This file provides guidance to Claude Code (claude.ai/code) when working with code in this repository.

Project Overview

pg_deltax is a PostgreSQL extension written in Rust (using pgrx 0.17) that provides time-series data management on top of native PostgreSQL declarative partitioning. It supports PostgreSQL 17 and 18 (default: 17).

Build & Test Commands

All builds run inside Docker containers via the Makefile.

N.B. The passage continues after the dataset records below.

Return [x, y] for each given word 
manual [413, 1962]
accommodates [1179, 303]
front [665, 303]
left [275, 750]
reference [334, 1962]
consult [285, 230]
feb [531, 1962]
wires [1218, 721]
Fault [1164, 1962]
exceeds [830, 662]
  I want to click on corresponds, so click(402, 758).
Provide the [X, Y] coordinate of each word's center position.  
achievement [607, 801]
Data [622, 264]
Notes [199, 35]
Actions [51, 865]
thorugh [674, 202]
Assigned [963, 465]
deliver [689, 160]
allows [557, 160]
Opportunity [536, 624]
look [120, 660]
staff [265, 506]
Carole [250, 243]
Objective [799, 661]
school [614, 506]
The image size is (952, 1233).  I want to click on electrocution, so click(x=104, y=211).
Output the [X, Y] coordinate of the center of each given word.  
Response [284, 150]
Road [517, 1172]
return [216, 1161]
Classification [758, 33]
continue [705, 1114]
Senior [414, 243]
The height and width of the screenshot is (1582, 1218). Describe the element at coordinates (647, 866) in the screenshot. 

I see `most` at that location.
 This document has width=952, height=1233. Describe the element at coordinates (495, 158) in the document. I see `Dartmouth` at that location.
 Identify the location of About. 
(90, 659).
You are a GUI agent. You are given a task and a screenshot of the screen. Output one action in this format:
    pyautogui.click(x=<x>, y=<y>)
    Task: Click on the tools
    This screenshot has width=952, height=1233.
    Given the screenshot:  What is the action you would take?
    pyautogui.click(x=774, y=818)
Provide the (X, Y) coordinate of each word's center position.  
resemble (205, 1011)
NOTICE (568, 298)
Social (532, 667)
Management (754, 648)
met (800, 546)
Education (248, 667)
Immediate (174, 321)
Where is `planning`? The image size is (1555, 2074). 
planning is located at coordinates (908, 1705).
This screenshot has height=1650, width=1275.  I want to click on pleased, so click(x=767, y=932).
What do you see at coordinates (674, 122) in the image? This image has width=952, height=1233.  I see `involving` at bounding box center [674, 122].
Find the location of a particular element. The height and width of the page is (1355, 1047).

make dev-image                        # Build development Docker image (required first)
make build                            # Compile the extension
make test                             # Run pgrx unit tests (PG 17)
make test PG_MAJOR=18                 # Run pgrx unit tests against specific PG version
make clippy                           # Run Rust linter (includes test code)
make coverage                         # Unit test coverage report → coverage/html/
make coverage-all                     # Unit + integration test coverage → coverage/html/
make integration-test                 # Run Python integration tests (PG 17 & 18)
make integration-test PG_VERSIONS=17  # Integration tests for specific PG version(s)
make run                              # Start PostgreSQL with extension on port 5432
make psql                             # Connect to running instance
make image                            # Build production runtime Docker image
make image-fresh                      # Rebuild runtime image with --no-cache (use after source changes)
make run-sql SQL="SELECT 1"           # Build, run SQL, show output + server logs, teardown
make run-sql-file FILE="test.sql"     # Same as run-sql but reads SQL from a file
make logs                             # Show pg_deltax log lines from running container
make logs-all                         # Show all logs from running container
make logs-follow                      # Follow logs in real-time
make cargo CMD="<cmd>"                # Run arbitrary cargo command in dev container
make clean                            # Clean Docker volumes
make release VERSION=0.2.1            # Bump version, commit, tag v0.2.1, push (triggers Release workflow)
make bench-clickbench                 # Run Clickbench benchmark
make bench-clickbench-keep            # Run Clickbench benchmark, keep container running
make bench-rtabench                   # Run RTABench (plain PG vs pg_deltax) on a 250K-order subset
make bench-rtabench-keep              # Wipe DB volume (not CSV cache), reload + recompress, keep container running
make bench-rtabench-full              # RTABench with full 10M orders locally (slow, for parity with EC2)
make bench-rtabench-clean             # Remove RTABench container + PG volume (preserves CSV cache)
make bench-rtabench-distclean         # Full wipe including the ~7 GB CSV cache (forces redownload)
make bench-clean                      # Remove benchmark data volume
make bench-all                        # Compare benchmarks with timescale

Benchmark Workflow

There are two benchmark environments: local (Docker, small data subset, more checks) and full (EC2, complete ClickBench dataset). On most changes, run both.

Local Benchmark (Docker)

  1. make image-fresh — rebuild the production image with your code changes
  2. make bench-clickbench-keep — run the benchmark (~2 min), keeps container running
  3. Use the connection string printed at the end to run EXPLAIN ANALYZE or ad-hoc queries against the benchmark DB

The benchmark prints a psql postgres://... connection string at the end. Use it to investigate specific queries with EXPLAIN ANALYZE, verify plan choices, etc.

Full Benchmark (EC2)

Runs from clickbench/Makefile against a remote EC2 instance with the complete ClickBench dataset (~100M rows). The EC2 IP is saved in the .env file in the clickbench folder.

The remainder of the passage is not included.